Friday, November 25, 2011

thanksgiving

Thanksgiving has always been one of my favorite concepts for a holiday, with just the right mix of family, friends, reflection, controversy, and great food (even minus the turkey).  None of that religious mumbo jumbo, no gifts that need purchasing, just good company and good food.  Of course, I won't ever forget that year when the mature children (aka stupid stuck up ones) waited to eat until everyone served themselves, which resulted in cold mashed potatoes and microwaved salad... not particularly successful.  This is my third Thanksgiving away from home, but my first not in the States, so my jolly "Happy Thanksgiving!"s at work today (well, the at work part should tell you enough) were met by "oh yeah"s rather than "of course"s.  But not to fret, I have a skype date to Seattle in a few, and I made a pumpkin tart for dinner with the kids tonight, which was really nice.  Who says pumpkin pie can't be dinner? ;)

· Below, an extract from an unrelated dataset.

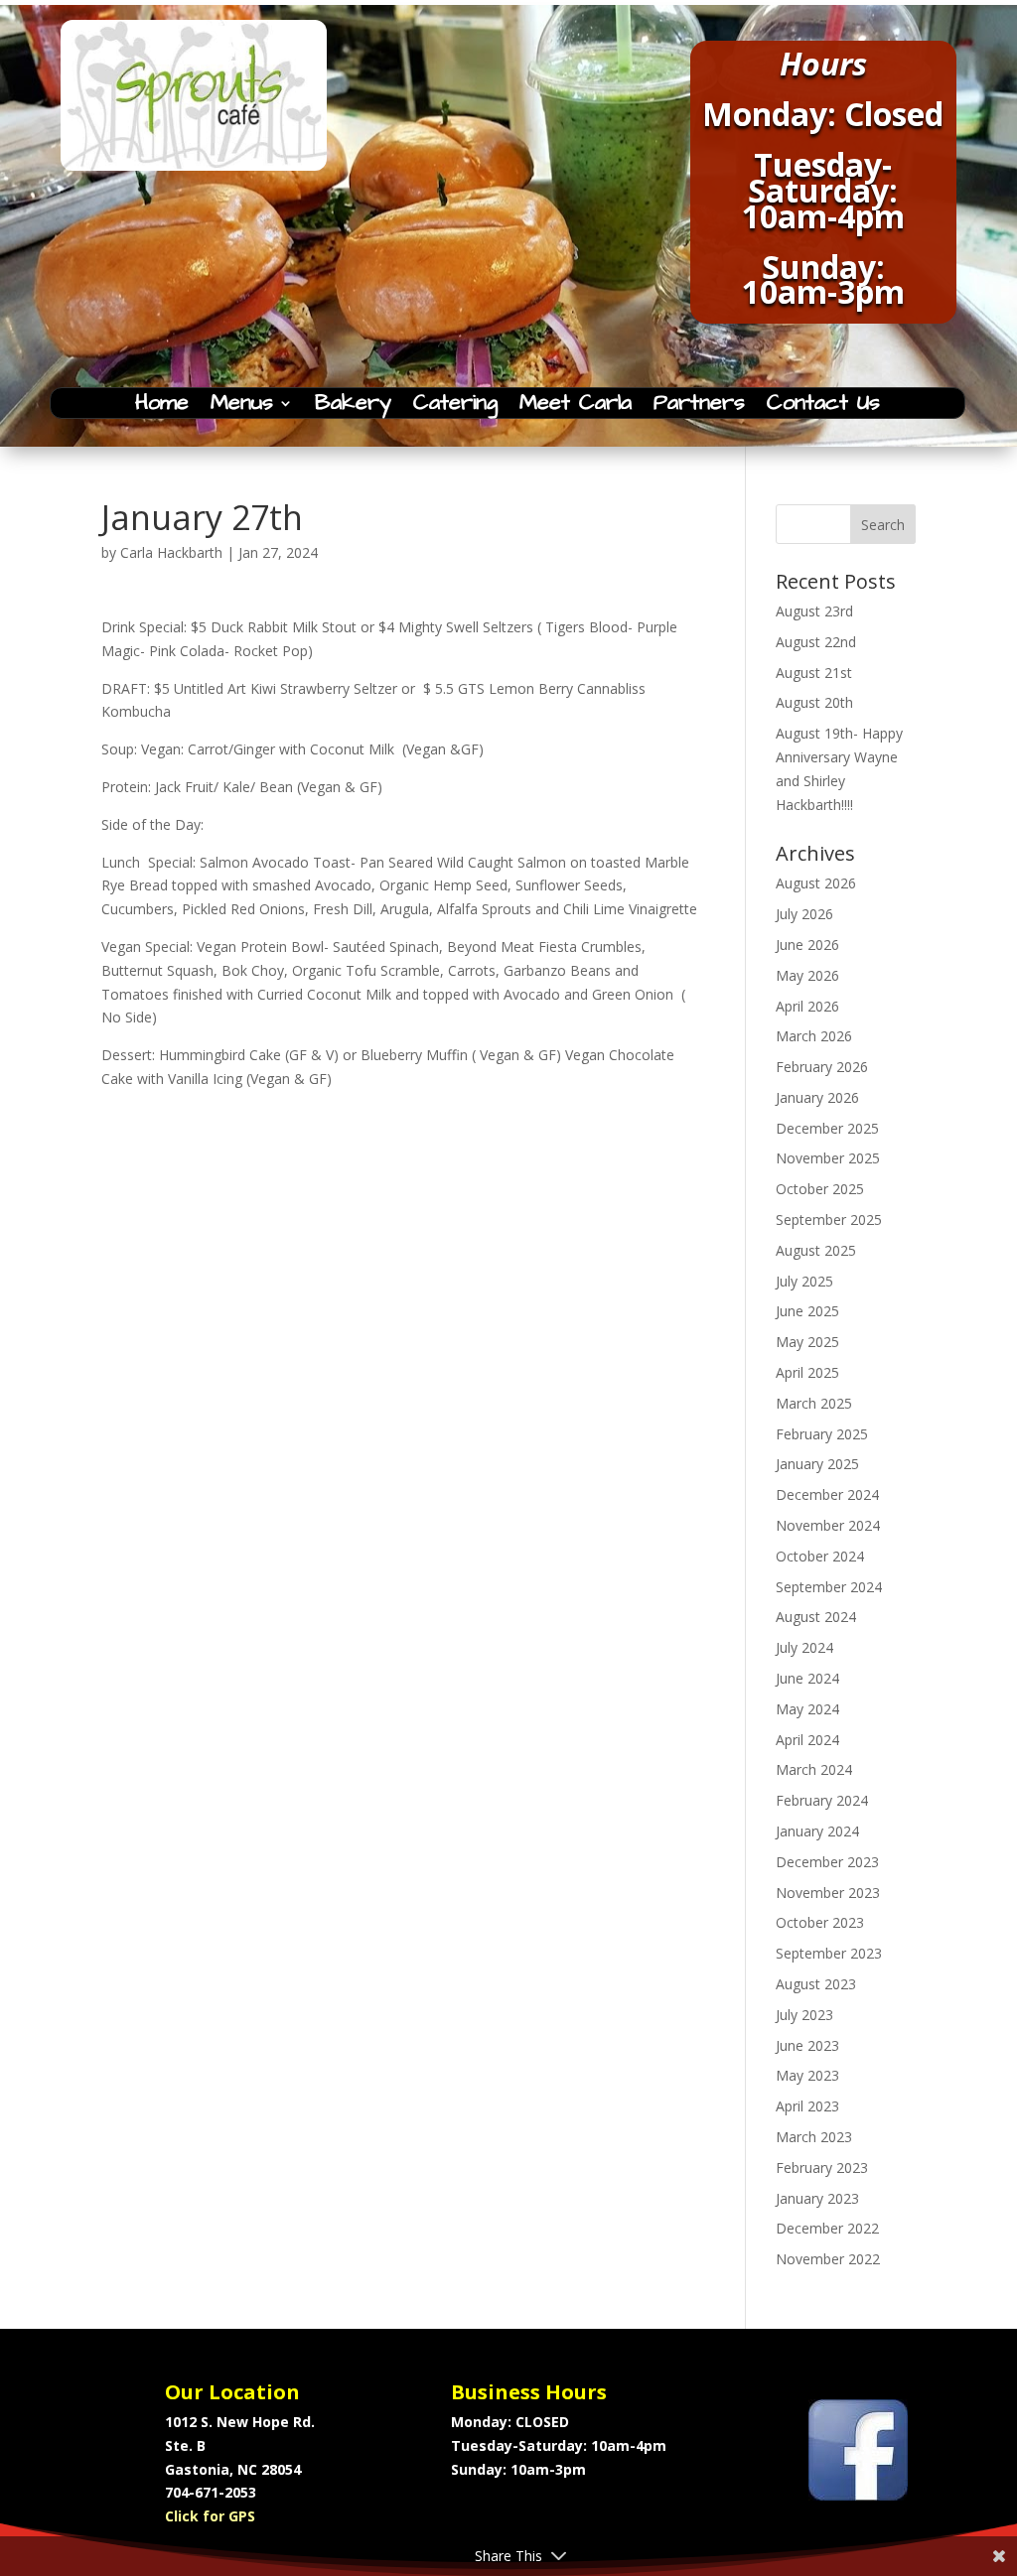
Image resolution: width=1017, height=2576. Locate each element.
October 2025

Dan is coming to visit this weekend, and we're doing a big Thanksgiving dinner with a bunch of the dancers on Sunday night, so hopefully photos and stories to come.  For now, sending love and gratitude around the world to each of you.  I feel so lucky to have the support of my family -- the childhood family and the family that we've created together in each of my different homes -- that's strong enough to make me feel loved and looked after even from across an ocean.  It says a lot for how secure I am in my relationships with my loved ones, that I can pick up and run after adventure because I know that I'll always have a fireplace to come home to curl up in front of.  And the dancing, the dancing, you guys.  It's funny, part of how I describe my experience in NC is by saying that the only reason I found myself in Raleigh was for the dancing, so when the dancing wasn't what I wanted it to be, I had nothing going for it to convince me to stay.  That's not completely true of course, I made some really wonderful friends who I can't wait to see again, and am missing the many meals we ate together, but they were bright spots in a place that didn't hold anything for me.

My experience here is different twice over -- first, I'm in France, the weather is beautiful, I love the city, I can hear my French improving day by day, I have adorable children to come home to when I need a hug, I have a yoga teacher I respect immensely....this city has a weight, it's somewhere that I want to be, and second, the dancing is good.  I'm getting better, I have teachers telling me every day (many times a day) telling me what I need to be working on, and I can throw myself into striving for perfection, and learning interesting choreography with a history and a message and a quality that I've been looking for for a long time.  Normally, it would be hard to justify living 8477 km from home, or even 5996 km from New York City, but this... this is what I want to be doing.  It's a chance to hone my craft, to do something really incredibly well, to master a vocabulary and inspire people and find my voice and what I want to say and how best to share that message, in a beautiful place with lovely new people who I'm really excited about.... So I would like to thank all of you, who love me, for giving me the courage to leave you.  I can't wait to come home to you, and hope at the very least the stories of my adventures will help close the distance in the meantime.  Happy Thanksgiving everyone!